Kubernetes authentication project wrestles with migration problems
GKE users like the Workload Identity feature for Kubernetes authentication with GCP services, but similar improvements to core cluster security present a potential market-wide migration headache.
Kubernetes has not only matured, it’s showing a wrinkle or two.
In case there was any doubt that Kubernetes is no longer a fledgling project, it has begun to show its age with the accumulation of technical debt, as upstream developers struggle to smooth the migration process for a core set of security improvements.
Kubernetes authentication and role-based access control (RBAC) have improved significantly since the project reached version 1.0 four years ago. But one aspect of Kubernetes authentication management remains stuck in the pre-1.0 era: the management of access tokens that secure connections between Kubernetes pods and the Kubernetes API server.
Workload Identity for Google Kubernetes Engine (GKE), released last month, illuminated this issue. Workload Identity is now Google’s recommended approach to Kubernetes authentication between containerized GKE application services and GCP utilities, because Workload Identity users no longer have to manage Kubernetes secrets or Google Cloud IAM service account keys themselves. Workload Identity also manages secrets rotation, and can set fine-grained secrets expiration and intended audience policies that ensure good Kubernetes security hygiene.

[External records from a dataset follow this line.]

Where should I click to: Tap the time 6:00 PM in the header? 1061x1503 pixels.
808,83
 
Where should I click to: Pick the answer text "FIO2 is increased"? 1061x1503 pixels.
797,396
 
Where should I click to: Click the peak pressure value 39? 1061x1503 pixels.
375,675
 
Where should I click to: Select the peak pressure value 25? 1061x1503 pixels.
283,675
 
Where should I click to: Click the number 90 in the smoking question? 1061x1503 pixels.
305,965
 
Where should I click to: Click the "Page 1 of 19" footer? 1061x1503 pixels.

GKE users are chomping at the bit to use Workload Identity, because it could eliminate the need to manage this aspect of Kubernetes authentication with a third-party tool such as HashiCorp’s Vault, or worse, with error-prone manual techniques.

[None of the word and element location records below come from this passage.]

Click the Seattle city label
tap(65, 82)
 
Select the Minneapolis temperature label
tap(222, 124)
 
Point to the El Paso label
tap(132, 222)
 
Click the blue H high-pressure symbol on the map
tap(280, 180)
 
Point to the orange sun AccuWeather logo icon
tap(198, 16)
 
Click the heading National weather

“Without this, you end up having to manage a bunch of secrets and access [controls] yourself, which creates lots of opportunities for human error, which has actually bitten us in the past,” said Josh Koenig, head of product at Pantheon Platform, a web operations platform in San Francisco that hosts more than 200,000 Drupal and WordPress sites.
Koenig recalled an incident where a misconfigured development cluster could have exposed an SSL certificate. Pantheon’s IT team caught the mistake, and tore down and re-provisioned the cluster. Pantheon also uses Vault in its production clusters to guard against such errors for more critical workloads, but didn’t want that tool’s management overhead to slow down provisioning in the development environment.
“It’s a really easy mistake to make, even with the best of intentions, and the best answer to that is just not having to manage security as part of your codebase,” Koenig said. “There are ways to do that that are really expensive and heavy to implement, and then there’s Google doing it for you [with Workload Identity].”
Kubernetes authentication within clusters lags Workload Identity
Workload Identity uses updated Kubernetes authentication tokens, available in beta since Kubernetes 1.12, to more effectively and efficiently authenticate Kubernetes-based services as they interact with other Google Cloud Platform (GCP) services. Such communications are much more likely than communications within Kubernetes clusters to be targeted by attackers, and there are other ways to shore up security for intra-cluster communications, including using OpenID Connect tokens based on OAuth 2.0.
However, the SIG-Auth group within the Kubernetes upstream community is working to bring Kubernetes authentication tokens that pass between Kubernetes Pods up to speed with the Workload Identity standard, with automatic secrets rotation, expiration and limited-audience policies. This update would affect all Kubernetes environments, including those that run in GKE, and could allow cloud service providers to assume even more of the Kubernetes authentication management burden on behalf of users.
“Our legacy tokens were only meant for use against the Kubernetes API Server, and using those tokens against something like Vault or Google poses some potential escalations or security risks,” said Mike Danese, a Google software engineer and the chair of Kubernetes SIG-Auth. “We’ll push on [API Server authentication tokens] a little bit because we think it improves the default security posture of Kubernetes open source.”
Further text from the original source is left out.